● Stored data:
------------------------------------------------

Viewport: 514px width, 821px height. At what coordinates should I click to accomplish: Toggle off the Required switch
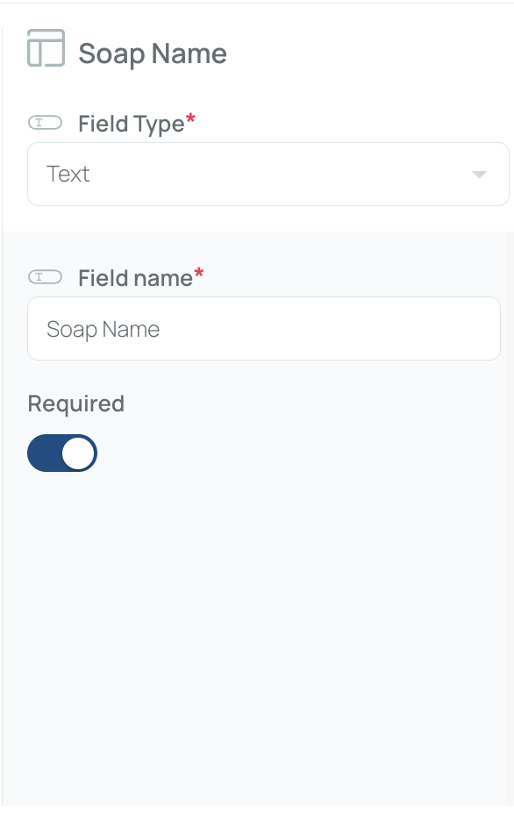point(62,453)
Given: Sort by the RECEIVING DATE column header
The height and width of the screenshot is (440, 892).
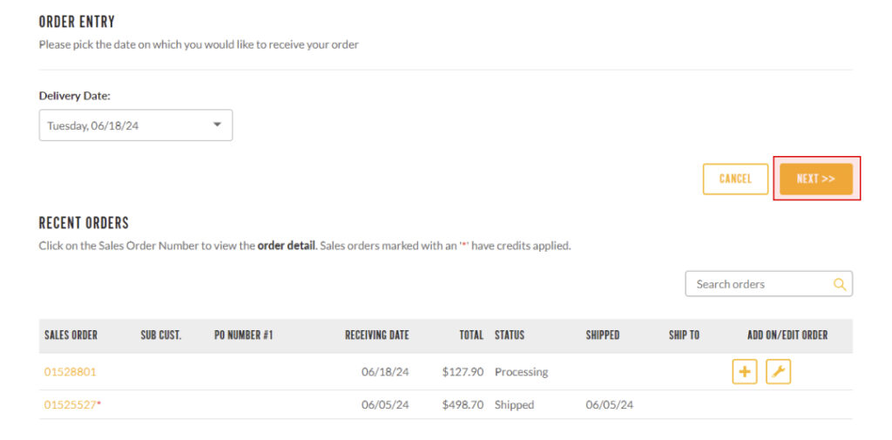Looking at the screenshot, I should (x=377, y=335).
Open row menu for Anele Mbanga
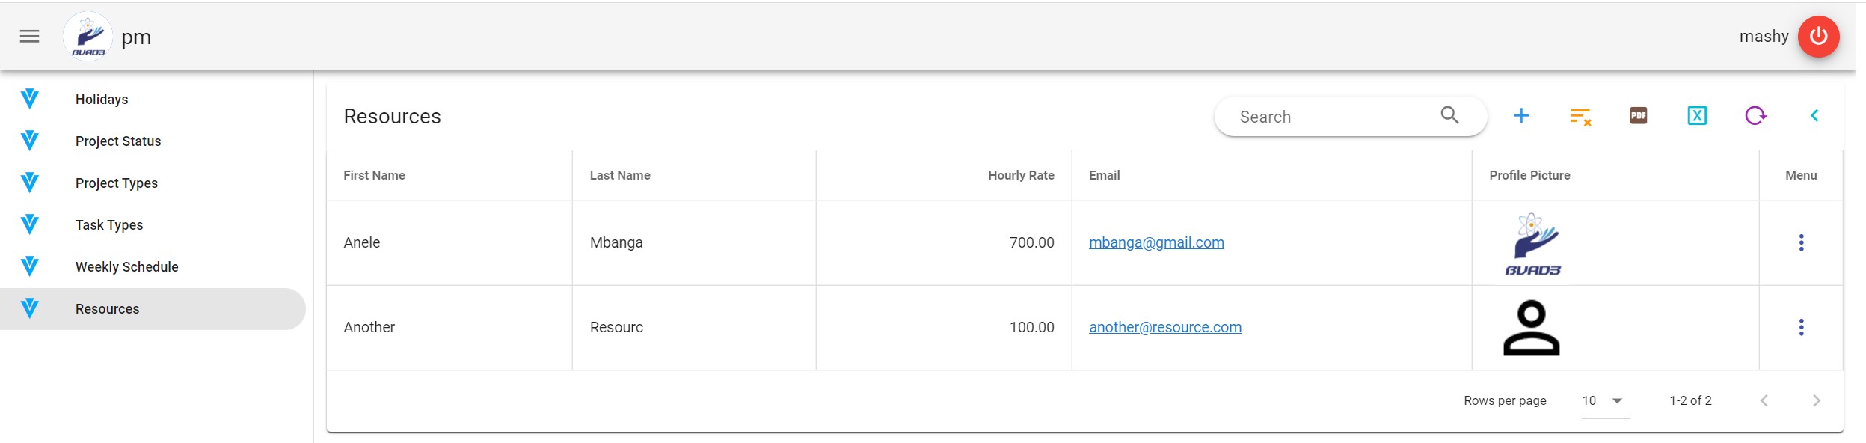 coord(1801,242)
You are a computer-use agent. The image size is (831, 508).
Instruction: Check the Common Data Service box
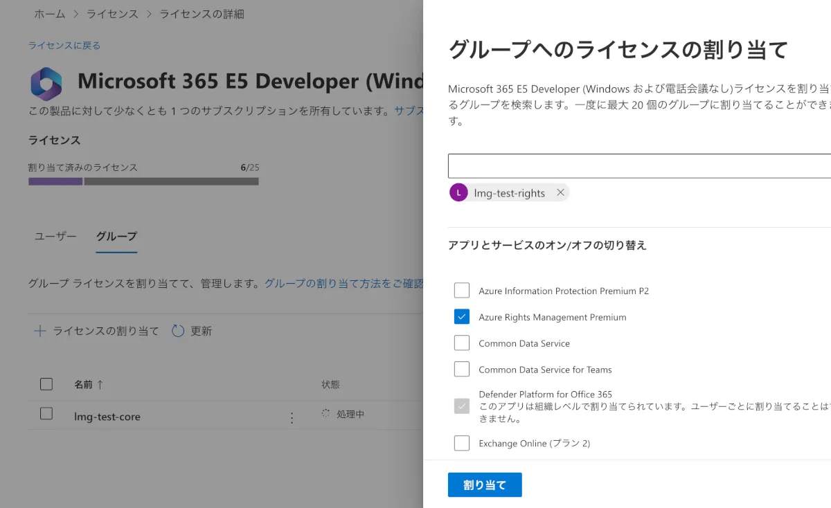pyautogui.click(x=462, y=343)
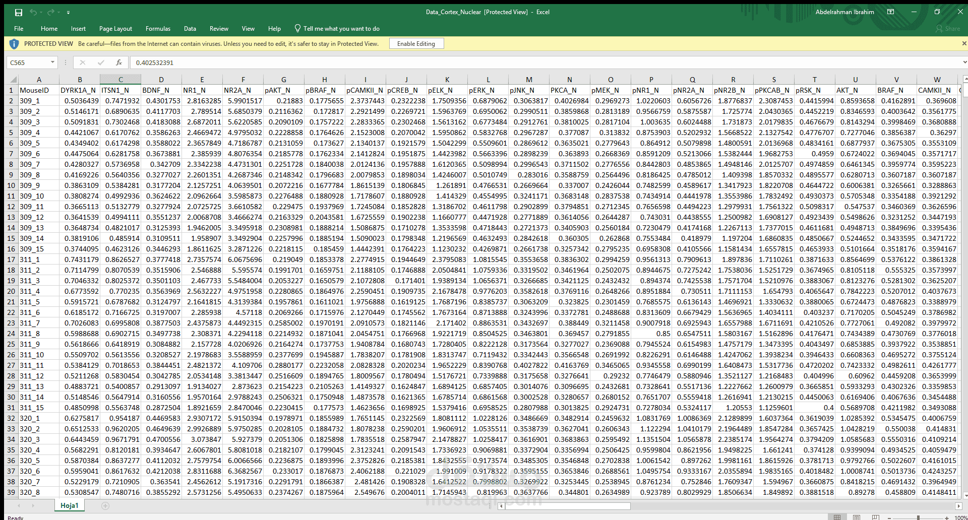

------------------------------------------------

● PROBLEM TO SOLVE:
Restate word for word the lines starting at the one that contains "The height and" and ending at the last line of the data. Skip every picture.

● OUTPUT FOR THIS EXERCISE:
The height and width of the screenshot is (440, 892).
Looking at the screenshot, I should (x=377, y=335).
Open row menu for Anele Mbanga
 coord(1801,242)
You are a computer-use agent. The image size is (831, 508).
Instruction: Check the Common Data Service box
pyautogui.click(x=462, y=343)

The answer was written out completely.